[ACTIVITY]: Leave the pictures out and restate every line below exactly.

[DATASET]:
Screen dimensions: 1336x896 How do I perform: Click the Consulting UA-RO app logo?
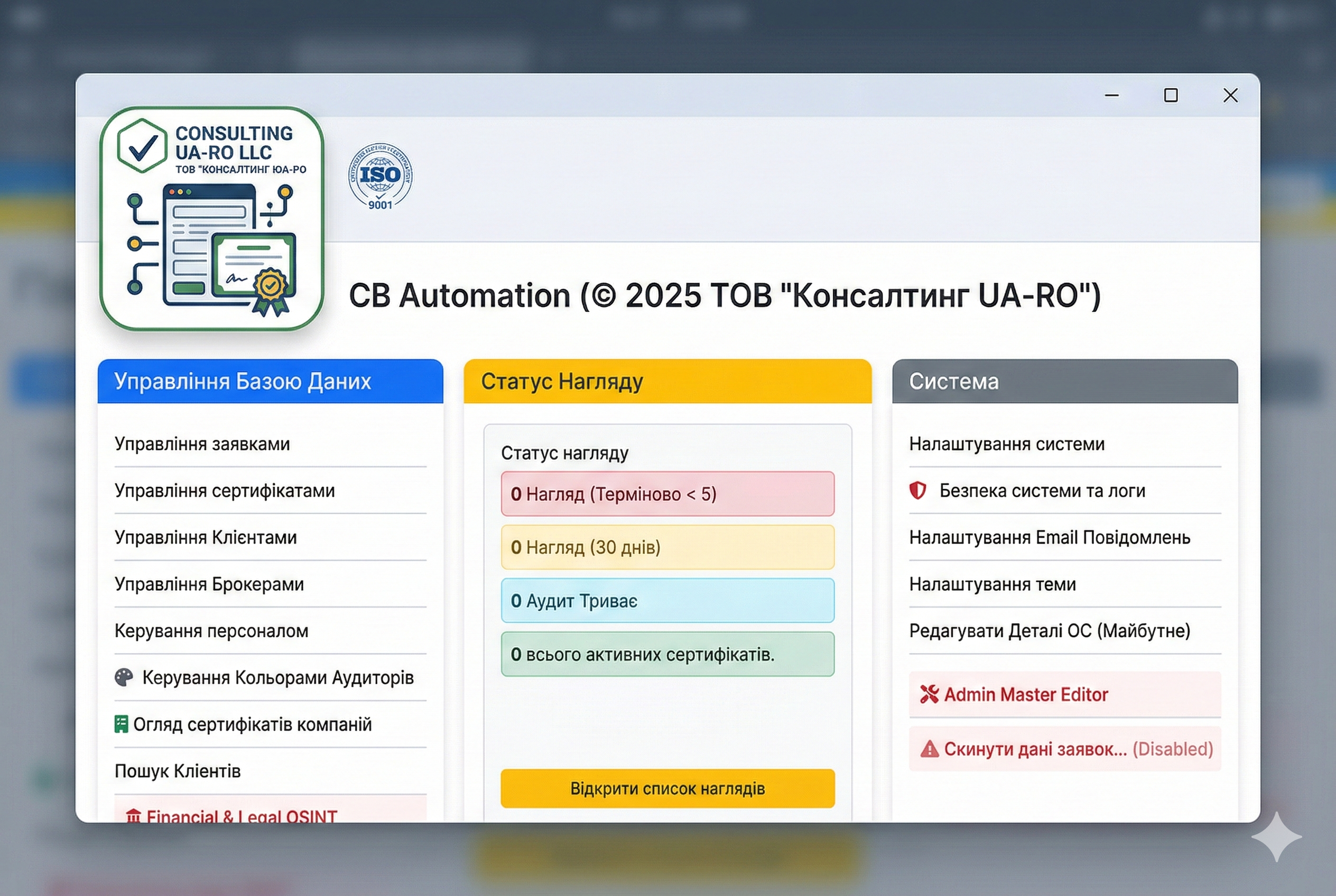211,218
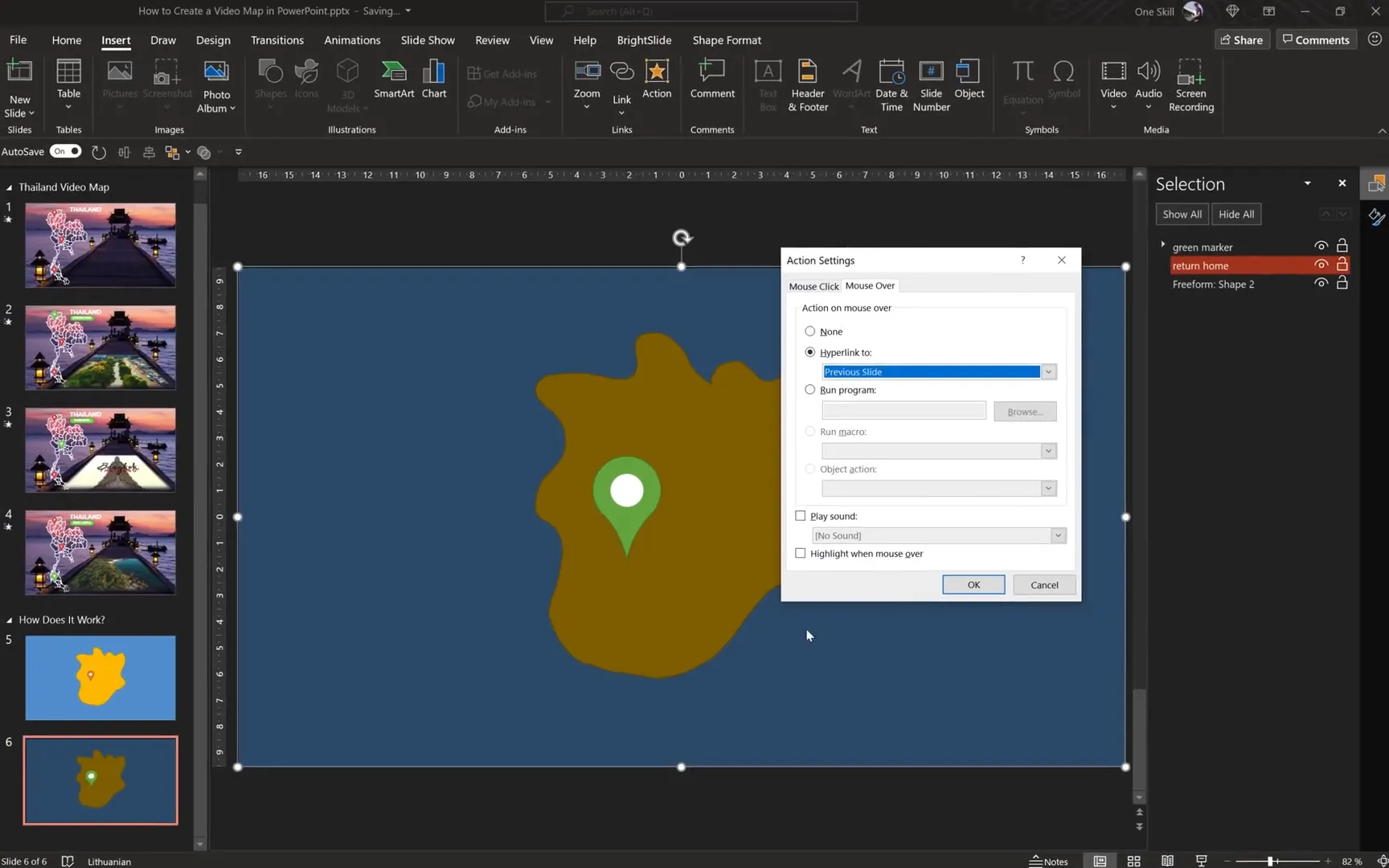Image resolution: width=1389 pixels, height=868 pixels.
Task: Confirm with the OK button
Action: pos(973,584)
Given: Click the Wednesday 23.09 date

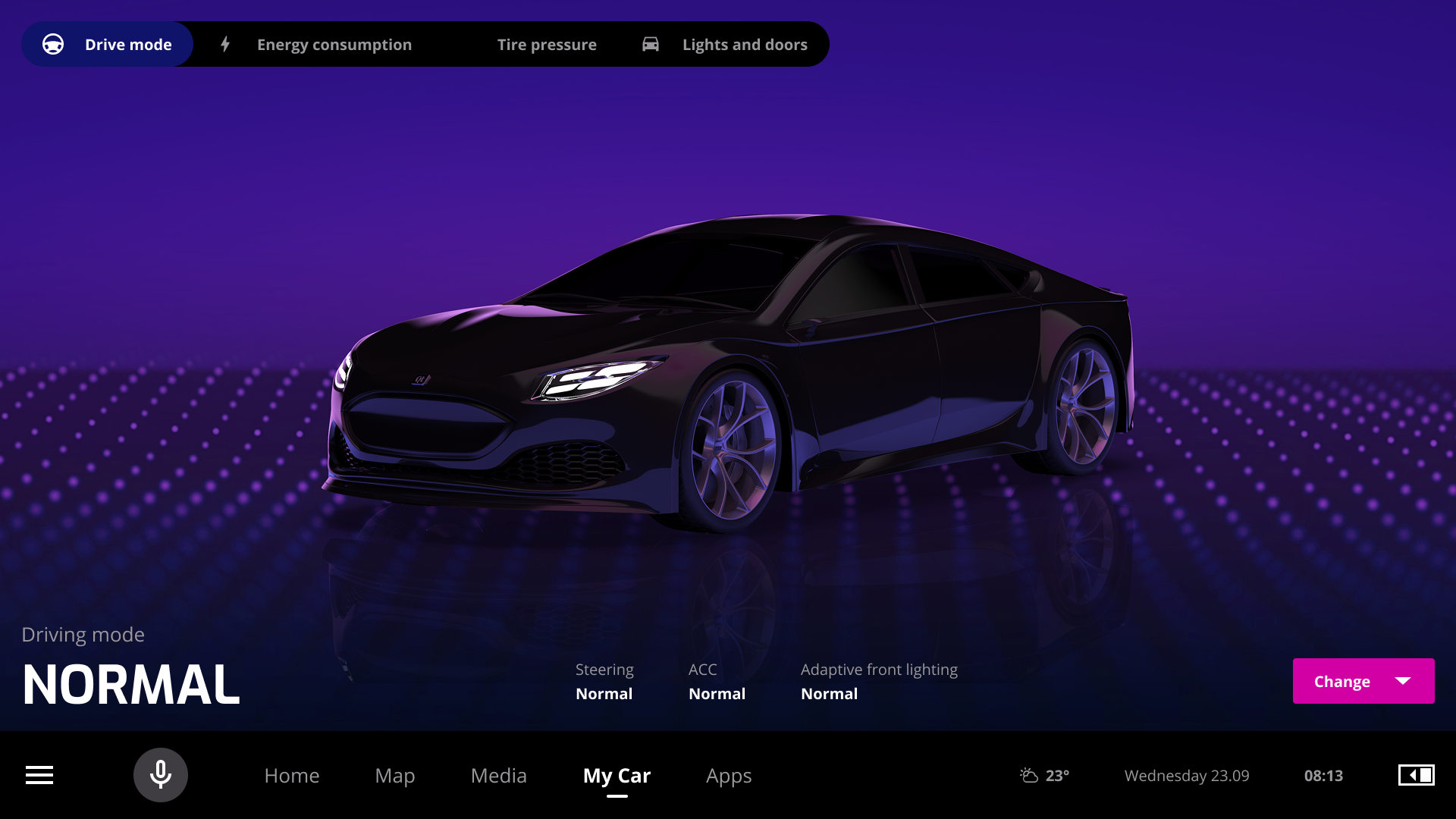Looking at the screenshot, I should click(1187, 775).
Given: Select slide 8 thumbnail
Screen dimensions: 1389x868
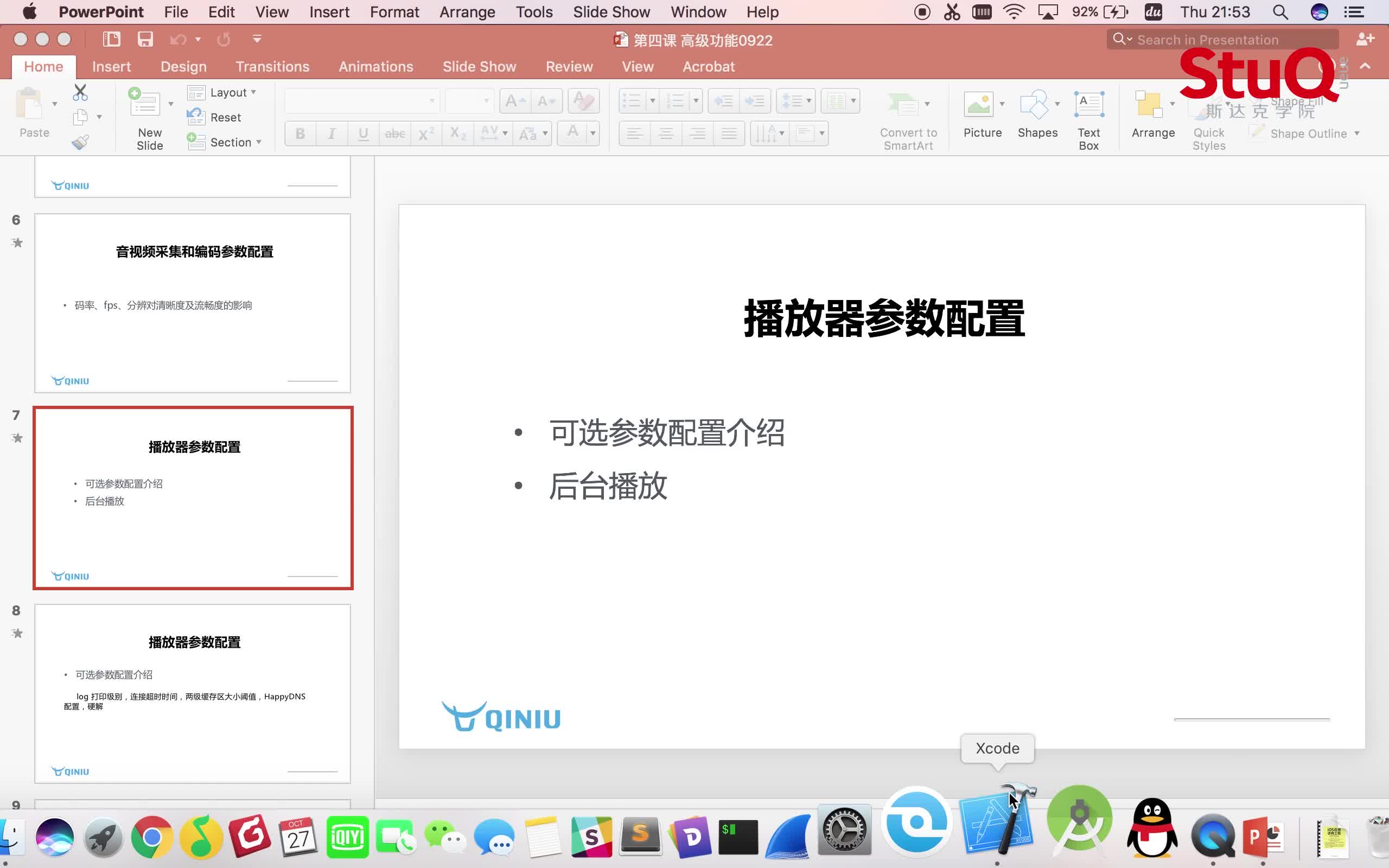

[ANSWER TO THE PROBLEM]:
Screen dimensions: 1336x896 How do I perform: Click the Consulting UA-RO app logo?
211,218
Image resolution: width=1389 pixels, height=868 pixels.
Task: Confirm with the OK button
Action: pos(973,584)
Given: Click the Wednesday 23.09 date

Looking at the screenshot, I should click(1187, 775).
Given: Select slide 8 thumbnail
Screen dimensions: 1389x868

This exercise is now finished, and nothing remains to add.